O ministro brasileiro das Relações Exteriores, Celso Amorim, afirmou ontem que o País está procurando "soluções pragmáticas, respeitando o clima de desconfiança" entre Brasil e Equador, para evitar a expulsão da Petrobrás do país. Segundo Amorim, existe "espírito de integração" entre os dois países. O ministro disse, porém, que ainda não abordou o caso com o presidente da Petrobrás, José Sérgio Gabrielli, nem com o governo equatoriano.

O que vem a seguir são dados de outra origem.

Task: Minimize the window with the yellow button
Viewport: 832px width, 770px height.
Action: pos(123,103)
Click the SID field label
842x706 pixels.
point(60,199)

O ministro de Minas e Energia, Edison Lobão, disse ontem que a Petrobrás está recebendo "assistência plena" do Itamaraty nas negociações. A Petrobrás já devolveu uma das concessões que tinha no Equador, o Bloco 31, onde, apesar de ter investido US$ 200 milhões, não iniciou a produção de petróleo. Enquanto o impasse com a Petrobrás e a construtora Norberto Odebrecht continua, a chancelaria brasileira trabalha para agendar e organizar uma visita de Estado do presidente Luiz Inácio Lula da Silva a Quito no início de 2009. O convite foi feito por Correa durante encontro com Lula em Manaus, no dia 30, sete dias depois da expulsão da Odebrecht do Equador. Segundo o assessor especial da Presidência para Assuntos Internacionais, Marco Aurélio Garcia, Correa insistiu com Lula na visita. Logo depois, diante da imprensa, renovou as acusações à Odebrecht e informou que manterá, "em princípio", a expulsão da construtora.